In and Out. - movie reviews
National Catholic Reporter, Oct 10, 1997 by Joseph Cunneen
If a movie about unemployed would-be male strippers can be enjoyably raucous, why isn't 'in and Out" (Paramount), a farce about the "outing" of Indiana high school teacher Howard Brackett (Kevin Kline) just as he's about to get married, more successfully funny? Probably the answer is that the movie is basically condescending to Indiana and its wider audience, hoping to communicate a vague sense of tolerance regarding gays but desperately afraid of upsetting mainstream viewers.

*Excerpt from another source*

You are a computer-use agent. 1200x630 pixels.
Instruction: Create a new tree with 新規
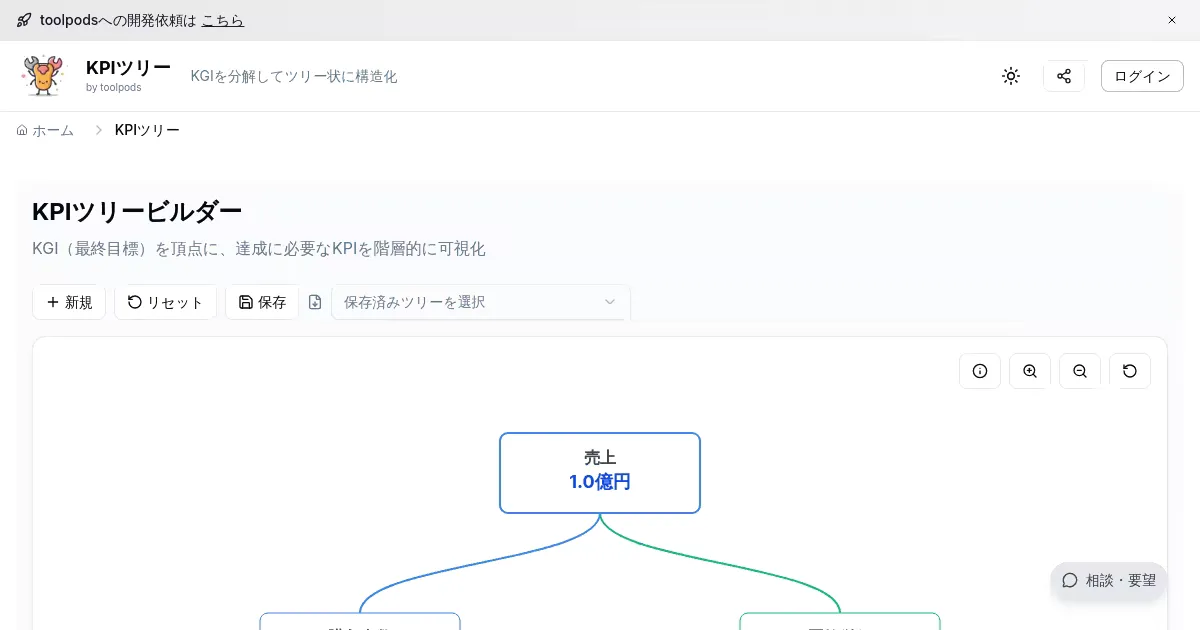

It has many good bits, however, the best being the set piece in which Howard tries to follow the instructions on a self-help tape on acting macho, straining not to give in -- because "real men don't dance" -- as infectious boogie-woogie music becomes more and more insistent. Earlier, with most of Greenleaf, Ind., watching the Academy Awards on TV, there is a hilarious camp movie sequence in which Howard's former student, Cameron Drake (Matt Dillon), plays a dumb gay soldier. When he wins the best actor award, Cameron thanks Howard, while also "outing" him -- a replay of Tom Hanks' action after winning (for "Philadelphia") a few years back.
Naturally, the announcement startles Emily Montgomery (Joan Cusack), who after three years of chaste courtship during which she dieted strenuously is about to marry Howard in a few days.

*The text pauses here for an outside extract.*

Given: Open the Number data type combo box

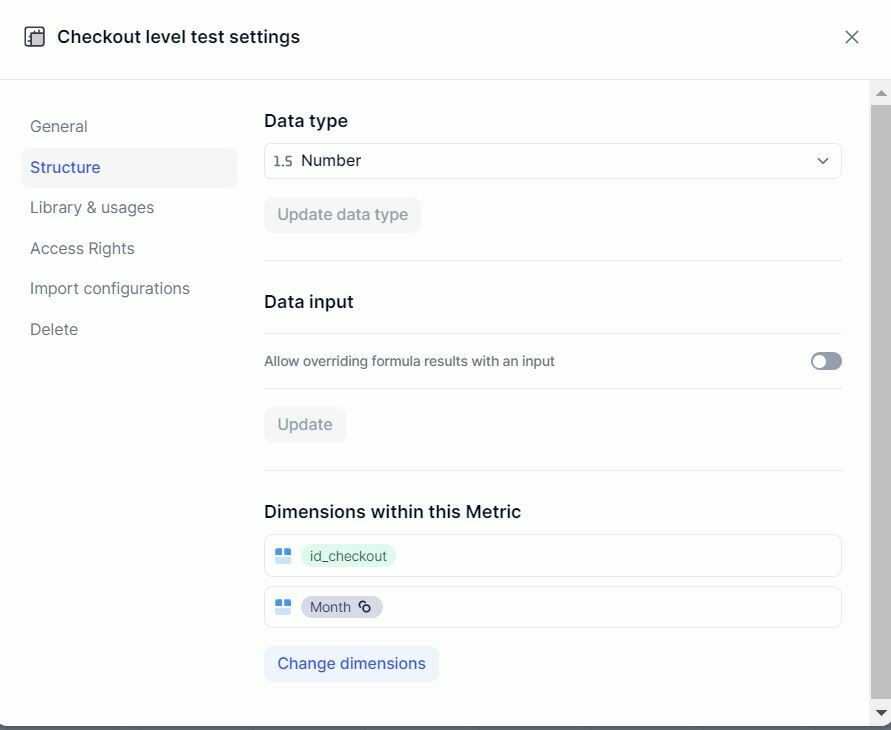Looking at the screenshot, I should click(552, 161).
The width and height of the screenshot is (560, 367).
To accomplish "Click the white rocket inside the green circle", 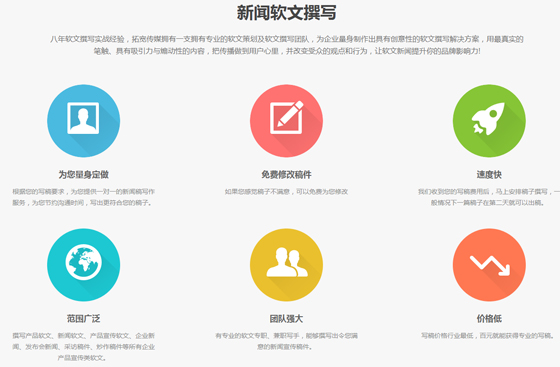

Kline is first-rate. Cusack does equally well with more limited opportunities. The movie also has such veteran pros as Debbie Reynolds as Howard's mother and Bob Newhart as the embarrassed high school principal. Scriptwriter Paul Rudnick, however, doesn't seem to realize that one can be tasteless even in farce and relies too much on our finding Barbara Streisand's name an immediate cause of laughter.
Peter Malloy (Tom Selleck) is wonderfully sly as a TV reporter covering the story. Gay himself, Peter tells Howard to stop the charade. The problem is that when Peter kisses the confused Howard on the mouth, the scene doesn't play as funny. Neither does another in which Howard enters a confessional, pretending to be talking about someone else, and asking what to think about a friend who's been dating a young woman for three years without having sex.
The priest's instant reaction is, "He's gay!" It's not that piety needs find the reply inherently offensive. But you'd need Groucho Marx as the priest to make the situation work, and Groucho wouldn't stand for the fake tolerance of the movie's pat ending.